__INSTRUÇÕES DA TAREFA__:
Atualize o texto sobre plágio, reescrevendo o trecho que começa em "A verdade é" e segue até "não é verdade.", com "mentira" substituído por "falsidade".

__TEXTO BASE__:
########

Contudo, as narrativas simples raramente contam a história completa, especialmente com um assunto tão complicado e matizado como o plágio. Centrando-se tão fortemente no plágio, a vítima direta não só compreende mal a natureza do plágio, como corre o risco de dar livre-trânsito a certos tipos de plágio "sem vítimas".

A verdade é que não há apenas uma vítima na maioria dos plágios, há duas e é tempo de essa segunda vítima se levantar e ser ouvida. Afinal, ambas estão a ser mais diretamente enganadas e podem até não perceber que estão a ser enganadas.

A Segunda Vítima do Plágio

O plágio, no seu nível mais fundamental, é uma mentira. É a recolha de obras ou ideias de outros e a sua transmissão, direta ou indireta, como suas. O próprio delito está na mentira, o "eu criei isto", quando se sabe que não é verdade.

No entanto, essa mentira não está a ser contada à vítima original. É uma mentira sobre a vítima, afirmando que não esta a criar ou que as suas contribuições não importam, mas não é uma mentira dirigida à vítima. Na realidade, é uma mentira dirigida ao público, que é a segunda vítima e o verdadeiro alvo do delito.

Um plagiador não espera enganar a sua fonte. Ele sabe que a fonte reconhecerá o seu trabalho e os plagiadores farão muitas vezes um grande esforço para esconder as suas falsidades daqueles que roubaram.

Em vez disso, tentam enganar o público. Estão a tentar enganar qualquer que seja o seu público-alvo, seja apenas um professor numa sala de aula ou o mundo em geral. Dizem a esse público "Eu criei isto" e esperam que o público confie neles e acredite nisso, mesmo que seja falso.

########

__DADOS FORNECIDOS__:
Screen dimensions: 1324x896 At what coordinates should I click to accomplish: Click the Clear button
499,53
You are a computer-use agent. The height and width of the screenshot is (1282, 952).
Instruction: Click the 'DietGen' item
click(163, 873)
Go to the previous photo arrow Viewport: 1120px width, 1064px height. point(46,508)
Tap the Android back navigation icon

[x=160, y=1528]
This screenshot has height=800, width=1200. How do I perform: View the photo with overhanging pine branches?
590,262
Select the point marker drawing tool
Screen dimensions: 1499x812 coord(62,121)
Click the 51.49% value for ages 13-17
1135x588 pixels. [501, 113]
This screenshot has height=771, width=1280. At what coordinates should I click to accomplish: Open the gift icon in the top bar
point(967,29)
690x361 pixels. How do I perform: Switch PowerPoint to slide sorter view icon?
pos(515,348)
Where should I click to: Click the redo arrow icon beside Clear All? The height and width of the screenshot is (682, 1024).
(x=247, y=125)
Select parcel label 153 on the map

########

__RESPOSTA CORRETA__:
A verdade é que não há apenas uma vítima na maioria dos plágios, há duas e é tempo de essa segunda vítima se levantar e ser ouvida. Afinal, ambas estão a ser mais diretamente enganadas e podem até não perceber que estão a ser enganadas.

A Segunda Vítima do Plágio

O plágio, no seu nível mais fundamental, é uma falsidade. É a recolha de obras ou ideias de outros e a sua transmissão, direta ou indireta, como suas. O próprio delito está na falsidade, o "eu criei isto", quando se sabe que não é verdade.